Poetry » Dan Tremaglio »
Bio
Sometimes the Echo
Sometimes the echo is louder than the source. The wind picks favorites just like mom. Look closely and every wall is biased. There is always a question of attunement. Something from somewhere goes instantly quiet. A continent of memory switches dark. Eyes close. How could any only thing left not scream? The echoes ache. The echoes make me small. Every iteration steps onto a higher stair. Each stair closer to some unseen top. The top is where the light hums. Where does this ending start? The echo loudens as makers migrate. So here we are, old friend. Halfway between then and later. Memories compete until they don’t. That this is impossible should not matter. All that matters is your face. And it is always half gone.
Mouth
The college cafeteria is the set for a TV talk show that airs on the upper channels. The ceiling is celestially high from which basketball hoops hang at cockeyed angles. Those who want to talk on the show must attempt to score buckets while seated in inconveniently placed chairs. Sometimes the chairs are underneath umbrellas. Other times they are stuck in bathroom stalls behind the nearest backboard. The walls are yellow or orange or purple.
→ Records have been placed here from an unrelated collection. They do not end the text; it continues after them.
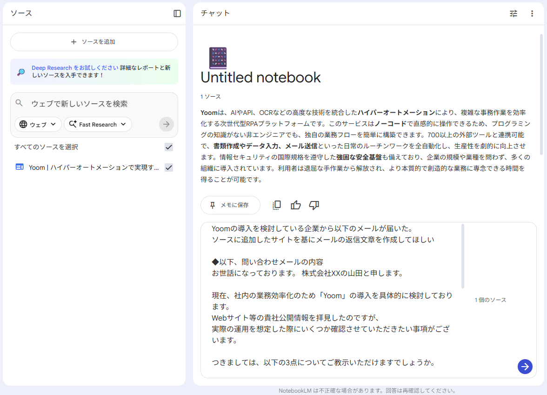Click the thumbs up icon
This screenshot has width=547, height=395.
[295, 205]
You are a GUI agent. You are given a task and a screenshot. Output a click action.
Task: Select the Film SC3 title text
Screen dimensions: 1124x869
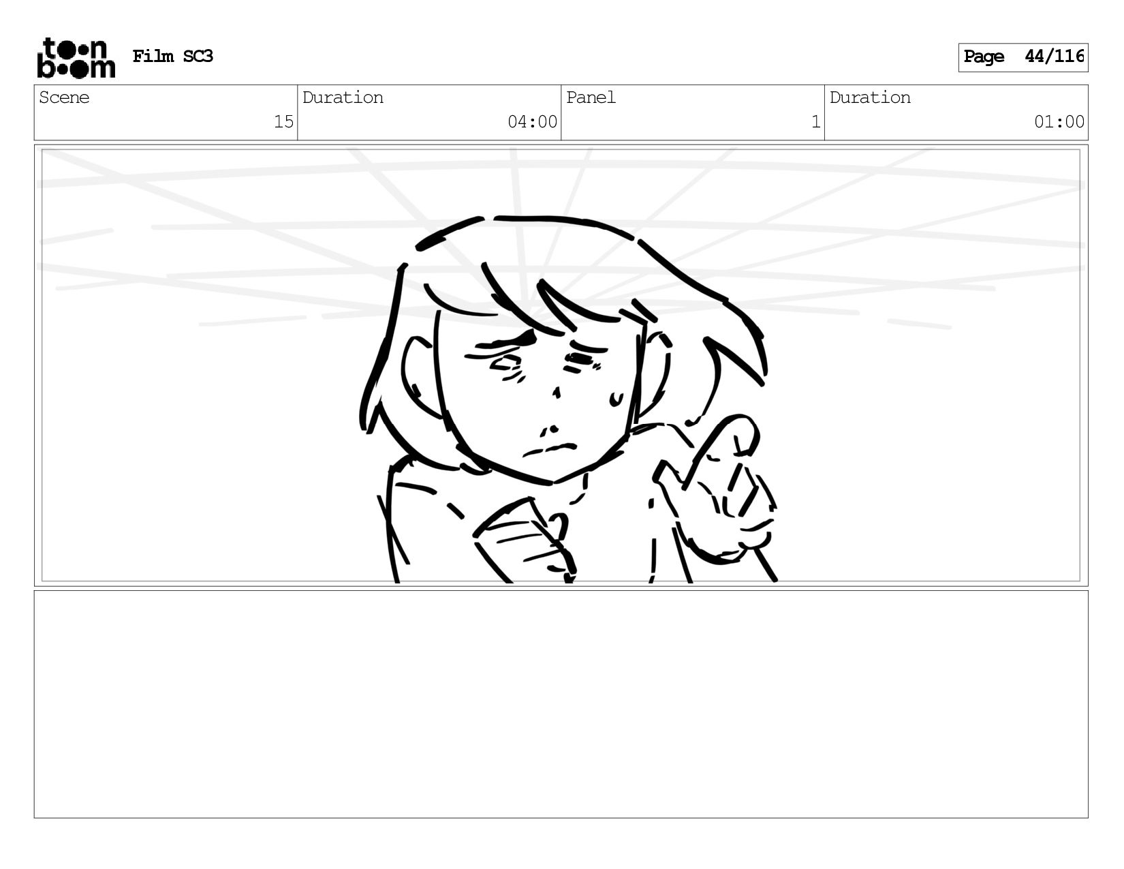[x=172, y=57]

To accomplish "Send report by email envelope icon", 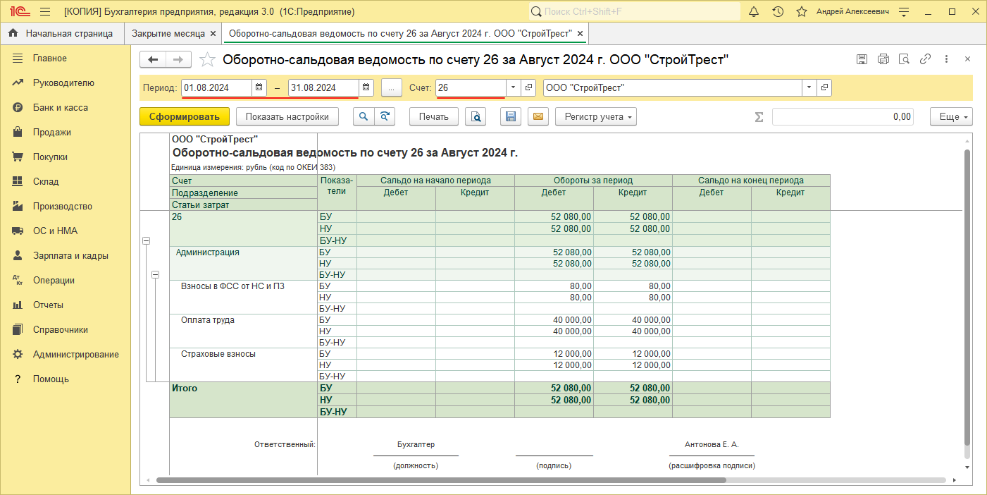I will (538, 117).
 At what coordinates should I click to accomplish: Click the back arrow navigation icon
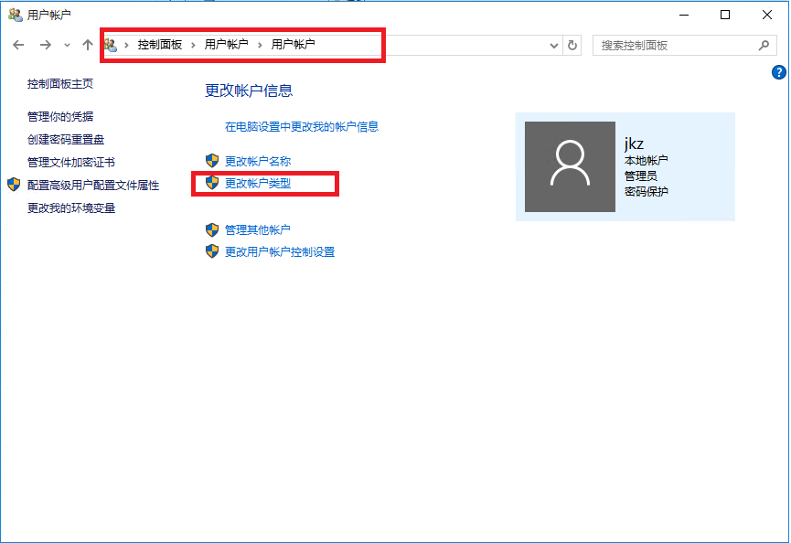pyautogui.click(x=18, y=44)
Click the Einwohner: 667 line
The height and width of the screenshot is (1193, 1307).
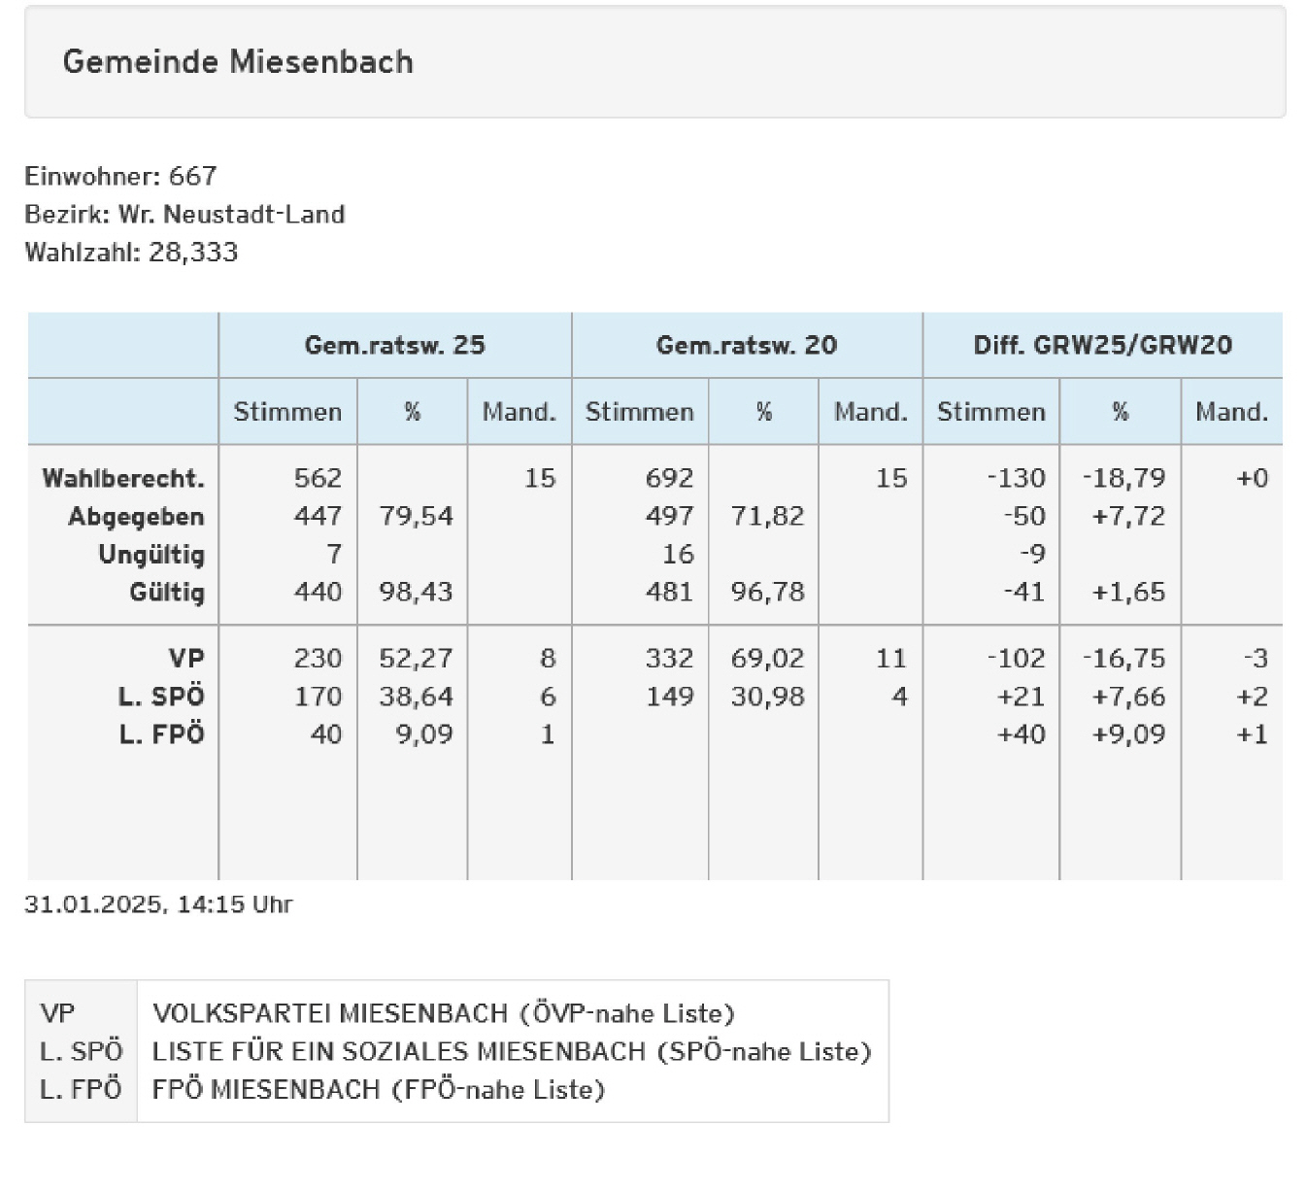coord(120,176)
The tables are long and rectangular and covered in bubble-wrap filled with minnows and humiliation. You don’t want to talk but Aphrodite in a skirt sets down a calzone as big as a football in front of you from which a filling of deer hearts and blood and hot peppers bubbles forth and steams. It’s literally boiling on the plate and you are laughing and you are afraid when you shout, But that’s how I burnt the blank blank universe out of my mouth last time! So you sit and wait for coolness to come.